We studied how nature designs what’s beneath our feet; from the leaves on a forest floor to the pebbles on a beach. Not only are these made up of unique individual modular pieces, but they're mobile and flexible as the components are constantly being moved around.
And it's this randomness we wanted to replicate in our carpet tiles.
Biomimicry in flooring design
You can see the influence of biomimicry in architecture and interior design. And working with Janine Benyus, biomimicry expert and President of The Biomimicry Institute, we developed flooring products inspired by nature.

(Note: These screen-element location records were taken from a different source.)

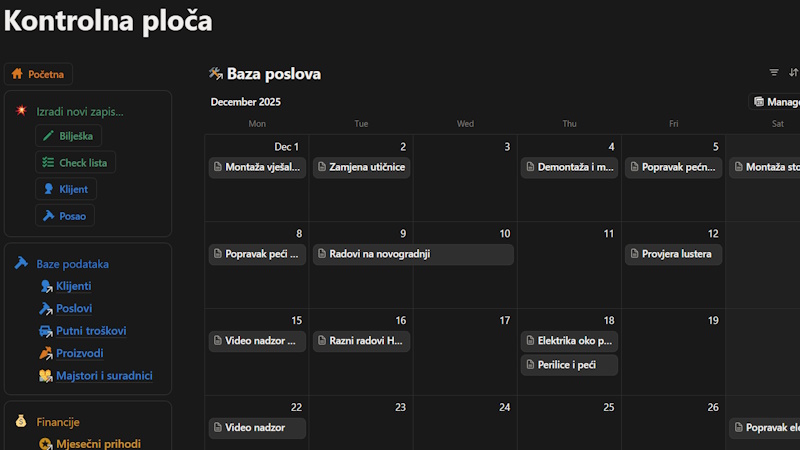The width and height of the screenshot is (800, 450).
Task: Open the Početna home button
Action: [x=39, y=74]
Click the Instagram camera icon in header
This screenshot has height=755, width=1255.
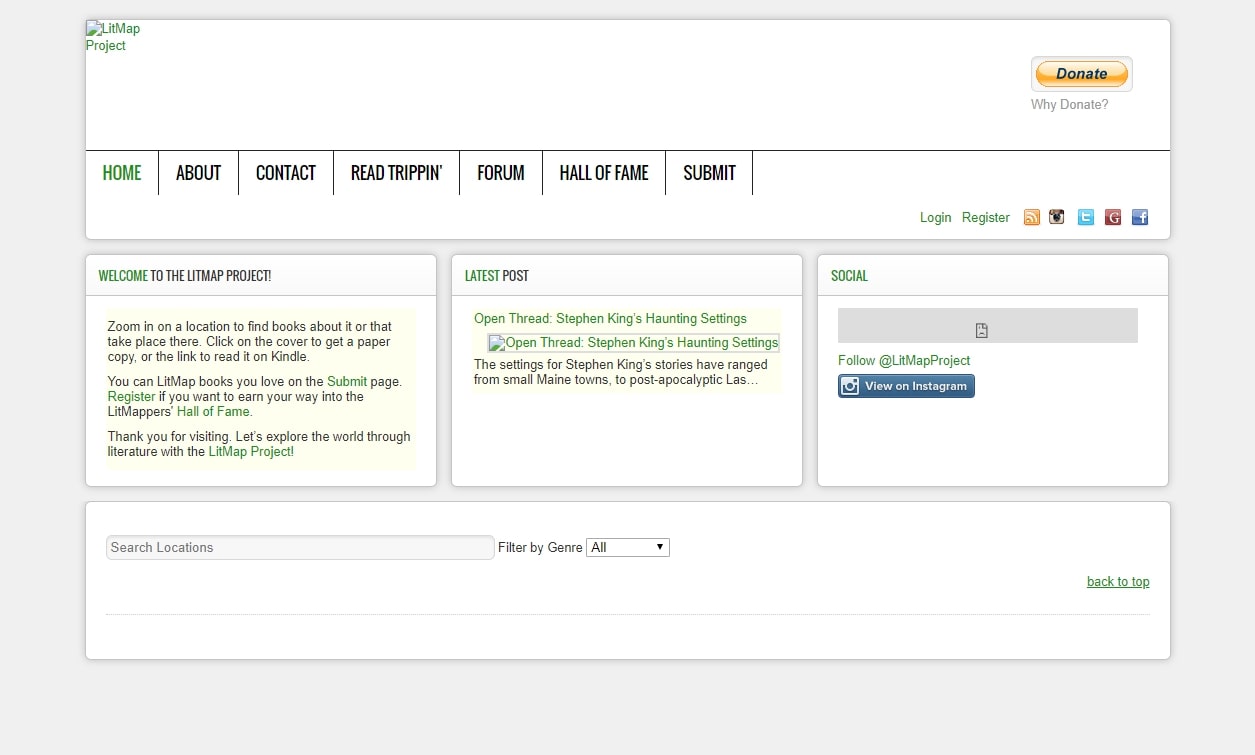click(1056, 217)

We combined the ideas and characteristics of the natural world with our tufting technology to produce totally random tiles, each slightly different in pattern and colour. With no repeat pattern the tiles don’t have to be installed in the same direction, and if an individual tile or area of tiles is damaged, they can be replaced without disturbing the overall look of the floor.
Random tiles can also reduce waste, with off-cuts being used to fill in any perimeter area. This has always been possible with traditional carpet tiles, but with random products you don't have to find the correct piece of the pattern in the right size or direction.
Benefits of random tiles and non-directional installations:
- Increased flexibility
- Quick to install
- Less waste
- Longer life cycle
- Easy to maintain and repair
The influence of biomimicry in architecture and industrial design
Here are some examples of how biomimicry has inspired some of the everyday object we take for granted:
- A Swiss inventor noticed seed burrs hooking to his dog's coat, an observation that inspired the Velcro fastening system
- Swimmers at the 2000 Olympics wore all-in-one body suits to mimic the streamlined ability of a shark through water. The fabric copied the way a shark's skin cells adjust to allow water to flow over them
- Humans have split toes to help us balance and wearing shoes takes away the balance nature gave us. Nike developed shoes that split the toes off to help give enhanced balance and agility
- Termite mounds exist in climates between 30 and 100+ degrees, but due to the complex natural method of hot and cold air circulation and ventilation, the core remains at a constant 87 degrees. This has inspired the design of many buildings that use these tested methods to naturally heat and cool them.